Les gardes-frontières nient quant à eux l’avoir vue ou entendue – le plus jeune dit avoir perçu une voix de femme criant durant la poursuite, et aurait présumé qu’il s’agissait d’une passante apeurée.
« Quand je suis arrivé, j’ai regardé le gars et j’ai crié “Stop” », dit le commandant aux enquêteurs. « Je voulais dire que les policiers qui arrivaient et mon partenaire, qui était avec moi, devaient cesser de tirer. » L’officier comprend « qu’il y a une contradiction entre les informations que j’ai reçues au début – qu’il s’agissait d’un incident terroriste, destiné à blesser des innocents – et la situation dans le local à poubelles ». Le lieu est fermé, sans issue, et l’officier estime pouvoir examiner Iyad Al-Hallaq à distance et l’interroger.
Sur la foi du récit de l’accompagnatrice, des proches d’Iyad Al-Hallaq ont affirmé que cet examen avait duré plusieurs minutes. L’officier, quant à lui, assure que son cadet a tiré rapidement deux balles de fusil d’assaut, le touchant au torse. « J’ai crié encore “Arrête de tirer, arrête de tirer” », dit-il. Son cadet avait perçu « un geste infime [d’Iyad] autour de sa taille et de ses jambes. »

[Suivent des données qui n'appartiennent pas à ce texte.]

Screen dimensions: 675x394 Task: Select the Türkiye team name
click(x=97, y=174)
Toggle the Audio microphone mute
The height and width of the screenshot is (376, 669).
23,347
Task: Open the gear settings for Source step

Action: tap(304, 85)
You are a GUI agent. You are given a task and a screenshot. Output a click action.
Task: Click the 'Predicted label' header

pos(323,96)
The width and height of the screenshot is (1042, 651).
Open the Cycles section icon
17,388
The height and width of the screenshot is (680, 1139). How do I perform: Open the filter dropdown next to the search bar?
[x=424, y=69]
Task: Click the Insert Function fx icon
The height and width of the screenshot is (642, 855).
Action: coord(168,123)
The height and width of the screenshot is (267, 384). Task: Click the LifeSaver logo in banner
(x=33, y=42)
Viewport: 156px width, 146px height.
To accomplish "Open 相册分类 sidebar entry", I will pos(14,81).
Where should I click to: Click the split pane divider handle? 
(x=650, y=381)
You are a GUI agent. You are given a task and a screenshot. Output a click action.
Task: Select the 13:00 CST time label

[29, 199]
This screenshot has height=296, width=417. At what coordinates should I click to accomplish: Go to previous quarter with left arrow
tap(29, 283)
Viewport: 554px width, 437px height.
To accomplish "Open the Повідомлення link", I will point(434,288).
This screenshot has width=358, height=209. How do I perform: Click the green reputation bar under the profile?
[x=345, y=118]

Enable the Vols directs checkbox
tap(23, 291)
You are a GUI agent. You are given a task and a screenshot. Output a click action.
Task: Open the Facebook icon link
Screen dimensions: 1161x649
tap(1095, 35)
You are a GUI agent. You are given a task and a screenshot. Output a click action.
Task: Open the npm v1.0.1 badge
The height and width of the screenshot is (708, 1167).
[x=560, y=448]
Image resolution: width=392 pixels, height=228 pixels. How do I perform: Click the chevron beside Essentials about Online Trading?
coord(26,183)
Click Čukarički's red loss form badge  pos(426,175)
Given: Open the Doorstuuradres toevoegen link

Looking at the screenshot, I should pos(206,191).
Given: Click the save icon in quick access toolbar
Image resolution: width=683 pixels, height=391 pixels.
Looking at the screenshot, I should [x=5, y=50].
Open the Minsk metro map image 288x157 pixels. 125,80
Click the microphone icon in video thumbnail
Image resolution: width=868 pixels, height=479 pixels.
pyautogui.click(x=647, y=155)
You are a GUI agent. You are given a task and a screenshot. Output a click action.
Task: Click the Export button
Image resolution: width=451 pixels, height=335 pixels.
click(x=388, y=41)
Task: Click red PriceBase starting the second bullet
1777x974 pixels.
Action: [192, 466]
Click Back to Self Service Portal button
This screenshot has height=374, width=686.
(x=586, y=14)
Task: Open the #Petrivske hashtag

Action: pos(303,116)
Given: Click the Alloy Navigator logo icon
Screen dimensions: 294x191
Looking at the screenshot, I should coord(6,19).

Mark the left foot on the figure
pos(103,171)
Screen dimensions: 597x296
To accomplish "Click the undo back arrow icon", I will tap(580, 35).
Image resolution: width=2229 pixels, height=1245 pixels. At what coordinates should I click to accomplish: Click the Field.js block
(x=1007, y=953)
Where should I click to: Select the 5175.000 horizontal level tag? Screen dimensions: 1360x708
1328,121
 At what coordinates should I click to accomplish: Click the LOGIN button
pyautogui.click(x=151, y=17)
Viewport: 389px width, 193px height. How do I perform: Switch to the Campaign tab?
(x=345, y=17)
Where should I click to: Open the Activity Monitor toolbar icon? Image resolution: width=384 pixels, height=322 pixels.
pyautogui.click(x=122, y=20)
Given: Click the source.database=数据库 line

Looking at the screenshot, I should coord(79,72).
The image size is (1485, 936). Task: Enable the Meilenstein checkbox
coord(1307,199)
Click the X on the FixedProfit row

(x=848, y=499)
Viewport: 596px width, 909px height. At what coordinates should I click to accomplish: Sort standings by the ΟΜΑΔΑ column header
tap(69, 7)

L’avocat du jeune garde-frontière a précisé aux enquêteurs qu’il avait cru distinguer qu’Iyad Al-Hallaq s’apprêtait à sortir une arme. Le jeune homme portait des gants chirurgicaux sombres, à cause du coronavirus. Le garde lui-même nie avoir entendu l’ordre de son supérieur : « Je n’ai pas entendu “Stop”. J’ai agi comme on m’a appris à le faire. Pour moi, c’était un terroriste sur lequel le commandant de mon unité avait tiré avant que nous n’entrions dans cette pièce. » Selon Haaretz, le premier policier qui avait remarqué Iyad Al-Hallaq aurait regretté par la suite, auprès de collègues, de ne pas avoir prévenu le jeune homme ou de ne pas lui avoir crié de s’arrêter pour s’identifier, avant de le déclarer un « terroriste. »
Impunité
L’enquête approche de sa fin, sans que la police ait publié d’images des caméras de surveillance, omniprésentes dans la Vieille Ville, qui éclaireraient les circonstances de cette mort, et que réclament les manifestants.
Selon les enquêteurs, deux caméras privées donnant sur ce local étaient débranchées ce jour-là. Une fois leurs conclusions transmises au procureur, il n’est pas assuré qu’une procédure criminelle puisse être ouverte : elles sont extrêmement rares.
En juin, le député Ahmad Tibi avait rappelé que cinquante-huit Arabes citoyens d’Israël avaient été tués depuis les années 2000 par les forces de sécurité israéliennes, sans qu’aucun fonctionnaire soit condamné. L’ONG israélienne B’Tselem fait un constat d’impunité plus sévère encore dans les territoires occupés, où elle dénombre seize Palestiniens tués par les forces israéliennes depuis le 1er janvier. En juin, elle déplorait que la plupart des enquêtes « blanchissent la violence et assurent l’impunité des responsables. Des soldats et des policiers israéliens ne sont tenus responsables du meurtre de Palestiniens qu’en des cas exceptionnels ».
Dernière illustration en date : un militaire israélien a récemment été condamné à trois mois de travaux d’intérêt général pour avoir tué en mars 2019 un Palestinien de 22 ans, Ahmad Manasrah, qui portait secours à une famille après un accident de la route, près de Bethléem.